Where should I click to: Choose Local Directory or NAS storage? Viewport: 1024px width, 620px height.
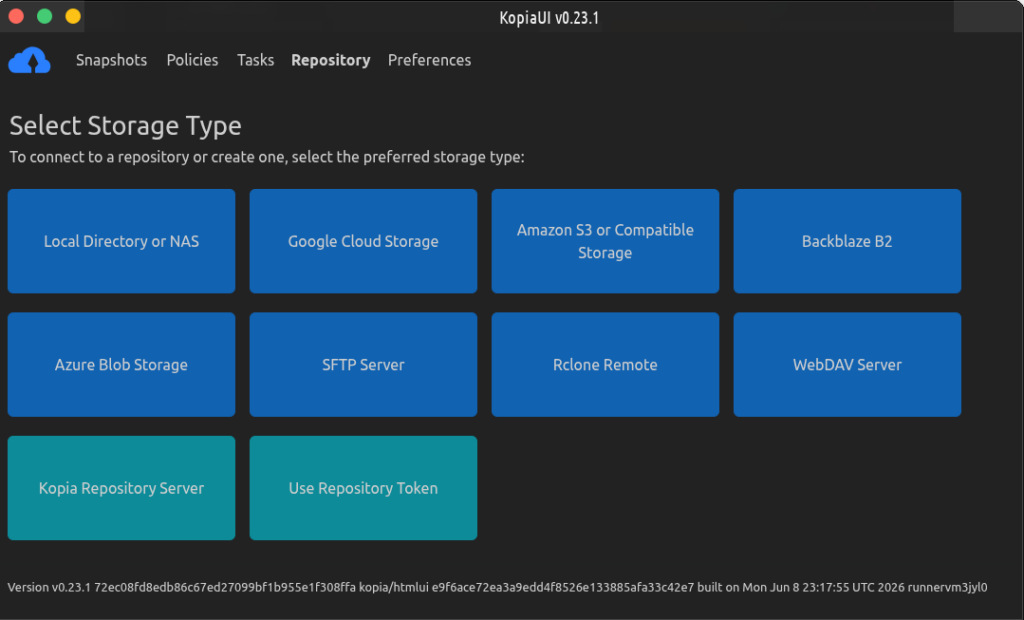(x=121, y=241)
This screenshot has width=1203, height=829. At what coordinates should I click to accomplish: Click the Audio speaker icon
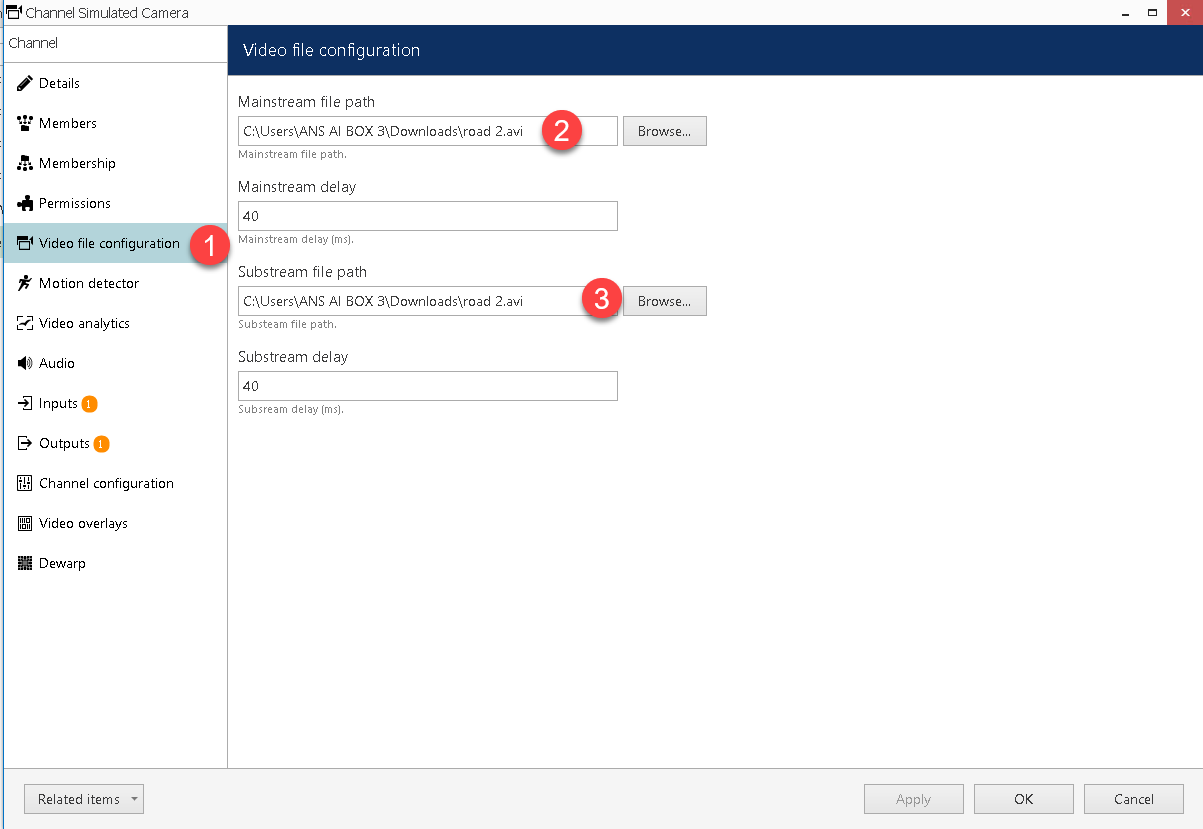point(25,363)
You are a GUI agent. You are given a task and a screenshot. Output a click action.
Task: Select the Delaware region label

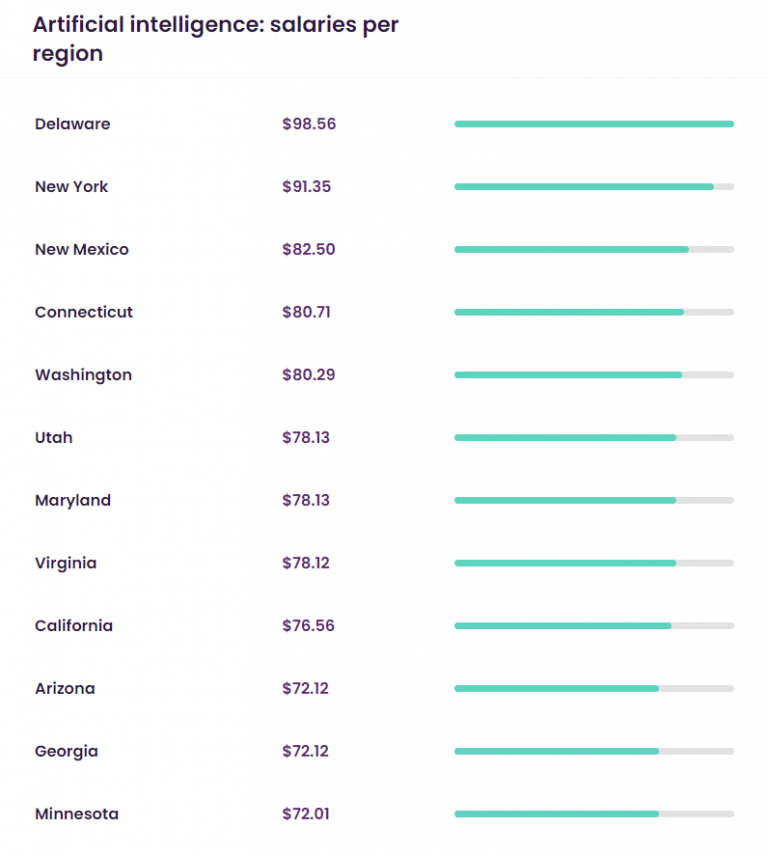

# [Exercise brief]
All of the entries need to be retyped word for word, pictures excluded.

# [Finished task]
Where should I click to: Choose Local Directory or NAS storage? Viewport: 1024px width, 620px height.
(x=121, y=241)
This screenshot has width=1203, height=829. At what coordinates should I click to accomplish: Click the Audio speaker icon
point(25,363)
You are a GUI agent. You are given a task and a screenshot. Output a click action.
Task: Select the Delaware region label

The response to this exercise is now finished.